— Exercise requirements —
Locate, in the data below, the line that contains "Task: Click the @amuse" and the line that contains "This screenshot has width=830, height=518."; reproduce exactly those two lines and every line between them, nothing more.
========================================================================
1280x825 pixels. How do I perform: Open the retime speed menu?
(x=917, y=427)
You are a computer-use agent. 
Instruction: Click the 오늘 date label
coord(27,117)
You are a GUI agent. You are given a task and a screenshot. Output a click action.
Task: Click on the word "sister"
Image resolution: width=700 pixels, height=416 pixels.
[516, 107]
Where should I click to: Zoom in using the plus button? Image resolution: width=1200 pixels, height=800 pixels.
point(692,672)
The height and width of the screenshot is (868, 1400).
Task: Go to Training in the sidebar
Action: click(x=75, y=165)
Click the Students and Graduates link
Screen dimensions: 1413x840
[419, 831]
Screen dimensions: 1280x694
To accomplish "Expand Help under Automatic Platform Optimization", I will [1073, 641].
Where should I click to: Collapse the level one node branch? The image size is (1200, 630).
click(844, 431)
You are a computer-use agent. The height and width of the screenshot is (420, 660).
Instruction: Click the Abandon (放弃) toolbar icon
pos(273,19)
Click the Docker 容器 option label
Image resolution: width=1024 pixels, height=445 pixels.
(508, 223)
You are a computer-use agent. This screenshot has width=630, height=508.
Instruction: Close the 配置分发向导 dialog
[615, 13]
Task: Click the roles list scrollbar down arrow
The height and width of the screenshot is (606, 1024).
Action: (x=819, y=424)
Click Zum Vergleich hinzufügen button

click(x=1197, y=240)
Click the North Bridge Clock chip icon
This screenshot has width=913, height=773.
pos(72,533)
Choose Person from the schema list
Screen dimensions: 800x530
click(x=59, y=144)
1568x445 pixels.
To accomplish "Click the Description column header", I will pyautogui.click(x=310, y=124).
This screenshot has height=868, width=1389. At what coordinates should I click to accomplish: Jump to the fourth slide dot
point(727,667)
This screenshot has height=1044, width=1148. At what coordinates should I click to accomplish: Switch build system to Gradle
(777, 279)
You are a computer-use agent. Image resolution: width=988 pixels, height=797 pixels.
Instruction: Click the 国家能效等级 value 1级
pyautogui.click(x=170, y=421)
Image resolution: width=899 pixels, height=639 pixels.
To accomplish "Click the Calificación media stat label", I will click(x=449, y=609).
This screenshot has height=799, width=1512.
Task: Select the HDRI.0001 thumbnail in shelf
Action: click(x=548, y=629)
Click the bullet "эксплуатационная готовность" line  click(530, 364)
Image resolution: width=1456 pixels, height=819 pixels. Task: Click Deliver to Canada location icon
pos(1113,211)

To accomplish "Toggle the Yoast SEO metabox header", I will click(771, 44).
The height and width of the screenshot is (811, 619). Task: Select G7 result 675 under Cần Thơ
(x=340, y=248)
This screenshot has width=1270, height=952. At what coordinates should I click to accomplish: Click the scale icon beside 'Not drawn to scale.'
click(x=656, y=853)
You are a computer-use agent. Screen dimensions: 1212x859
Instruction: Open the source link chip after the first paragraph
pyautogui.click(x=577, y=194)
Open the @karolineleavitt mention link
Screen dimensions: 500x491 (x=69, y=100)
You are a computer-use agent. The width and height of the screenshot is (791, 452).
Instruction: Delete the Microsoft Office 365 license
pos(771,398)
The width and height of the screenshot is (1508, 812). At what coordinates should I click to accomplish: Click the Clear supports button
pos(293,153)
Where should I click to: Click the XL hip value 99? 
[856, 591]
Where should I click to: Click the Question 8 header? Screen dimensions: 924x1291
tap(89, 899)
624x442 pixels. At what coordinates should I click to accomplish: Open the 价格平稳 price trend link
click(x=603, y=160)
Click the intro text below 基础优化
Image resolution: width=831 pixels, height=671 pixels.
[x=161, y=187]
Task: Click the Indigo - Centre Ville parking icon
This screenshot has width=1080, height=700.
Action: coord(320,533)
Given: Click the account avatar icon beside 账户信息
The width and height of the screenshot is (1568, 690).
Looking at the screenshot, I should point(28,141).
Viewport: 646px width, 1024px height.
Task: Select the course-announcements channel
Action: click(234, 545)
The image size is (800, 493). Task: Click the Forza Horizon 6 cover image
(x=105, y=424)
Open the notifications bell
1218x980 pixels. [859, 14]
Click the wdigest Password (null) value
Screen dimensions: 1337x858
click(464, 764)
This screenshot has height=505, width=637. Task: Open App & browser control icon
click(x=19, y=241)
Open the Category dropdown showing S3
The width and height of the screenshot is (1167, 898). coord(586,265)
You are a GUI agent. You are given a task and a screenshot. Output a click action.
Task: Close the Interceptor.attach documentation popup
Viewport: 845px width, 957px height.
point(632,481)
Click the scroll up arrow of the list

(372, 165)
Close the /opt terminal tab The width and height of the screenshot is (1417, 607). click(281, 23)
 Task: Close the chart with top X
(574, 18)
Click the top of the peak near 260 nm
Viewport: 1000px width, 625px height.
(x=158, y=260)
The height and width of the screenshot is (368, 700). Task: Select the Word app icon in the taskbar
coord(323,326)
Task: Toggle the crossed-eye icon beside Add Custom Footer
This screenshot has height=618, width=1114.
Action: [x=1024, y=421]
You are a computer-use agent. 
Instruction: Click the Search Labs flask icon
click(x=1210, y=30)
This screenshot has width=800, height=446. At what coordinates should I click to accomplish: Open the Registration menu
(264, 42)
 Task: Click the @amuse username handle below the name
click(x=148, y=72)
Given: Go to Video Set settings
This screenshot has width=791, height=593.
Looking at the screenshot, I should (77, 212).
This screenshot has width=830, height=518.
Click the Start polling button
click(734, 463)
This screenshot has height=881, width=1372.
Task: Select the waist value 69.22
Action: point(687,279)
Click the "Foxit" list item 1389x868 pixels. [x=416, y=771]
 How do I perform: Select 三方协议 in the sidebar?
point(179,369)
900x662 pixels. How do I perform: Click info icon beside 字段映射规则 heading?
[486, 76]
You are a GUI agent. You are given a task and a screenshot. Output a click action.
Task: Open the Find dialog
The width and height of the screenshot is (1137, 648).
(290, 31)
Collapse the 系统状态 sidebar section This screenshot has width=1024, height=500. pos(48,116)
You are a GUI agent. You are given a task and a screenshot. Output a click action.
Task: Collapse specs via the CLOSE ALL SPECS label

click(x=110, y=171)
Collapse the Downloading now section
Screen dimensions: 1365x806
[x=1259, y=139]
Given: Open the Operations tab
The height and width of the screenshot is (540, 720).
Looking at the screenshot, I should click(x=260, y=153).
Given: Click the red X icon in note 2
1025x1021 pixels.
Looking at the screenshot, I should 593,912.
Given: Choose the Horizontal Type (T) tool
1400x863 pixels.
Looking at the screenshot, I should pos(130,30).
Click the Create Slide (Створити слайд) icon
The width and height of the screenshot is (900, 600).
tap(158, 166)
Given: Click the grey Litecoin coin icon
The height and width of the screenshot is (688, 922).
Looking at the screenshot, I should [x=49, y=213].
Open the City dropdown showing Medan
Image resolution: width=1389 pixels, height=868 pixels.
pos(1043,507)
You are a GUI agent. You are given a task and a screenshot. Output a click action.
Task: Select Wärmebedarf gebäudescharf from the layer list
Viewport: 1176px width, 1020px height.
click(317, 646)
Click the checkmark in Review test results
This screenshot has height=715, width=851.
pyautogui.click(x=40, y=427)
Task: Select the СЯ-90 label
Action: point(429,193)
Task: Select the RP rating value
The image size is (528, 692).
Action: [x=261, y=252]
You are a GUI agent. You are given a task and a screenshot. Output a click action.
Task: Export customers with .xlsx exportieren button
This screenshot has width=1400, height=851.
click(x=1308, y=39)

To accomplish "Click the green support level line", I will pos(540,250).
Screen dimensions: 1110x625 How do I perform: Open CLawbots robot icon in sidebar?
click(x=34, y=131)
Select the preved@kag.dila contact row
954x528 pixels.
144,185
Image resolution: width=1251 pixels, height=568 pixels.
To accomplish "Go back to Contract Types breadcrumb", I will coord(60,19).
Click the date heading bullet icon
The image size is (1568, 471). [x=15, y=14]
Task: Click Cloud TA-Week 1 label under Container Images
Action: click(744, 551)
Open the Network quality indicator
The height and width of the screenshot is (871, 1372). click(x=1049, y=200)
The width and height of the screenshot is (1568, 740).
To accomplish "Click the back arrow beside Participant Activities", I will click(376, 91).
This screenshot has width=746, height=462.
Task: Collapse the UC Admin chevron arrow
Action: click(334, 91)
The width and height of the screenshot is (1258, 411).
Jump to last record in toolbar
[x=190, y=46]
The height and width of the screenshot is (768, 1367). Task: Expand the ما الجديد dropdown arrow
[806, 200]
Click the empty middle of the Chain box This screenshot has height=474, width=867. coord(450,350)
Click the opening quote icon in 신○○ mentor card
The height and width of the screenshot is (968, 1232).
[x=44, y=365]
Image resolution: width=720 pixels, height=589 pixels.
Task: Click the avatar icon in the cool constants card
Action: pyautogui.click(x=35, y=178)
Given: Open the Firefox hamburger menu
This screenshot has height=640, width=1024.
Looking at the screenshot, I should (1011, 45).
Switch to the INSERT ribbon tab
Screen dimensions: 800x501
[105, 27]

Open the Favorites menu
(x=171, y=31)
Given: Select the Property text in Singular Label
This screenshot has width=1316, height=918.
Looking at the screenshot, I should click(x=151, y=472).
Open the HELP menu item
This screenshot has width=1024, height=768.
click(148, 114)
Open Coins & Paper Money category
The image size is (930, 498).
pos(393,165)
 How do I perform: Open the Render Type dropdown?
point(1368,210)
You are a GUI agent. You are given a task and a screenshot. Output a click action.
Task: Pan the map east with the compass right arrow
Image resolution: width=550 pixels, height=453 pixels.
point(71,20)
========================================================================
— Answer space —
 Task: Click the @amuse username handle below the name
click(x=148, y=72)
Given: Go to Video Set settings
This screenshot has width=791, height=593.
Looking at the screenshot, I should (77, 212).
This screenshot has width=830, height=518.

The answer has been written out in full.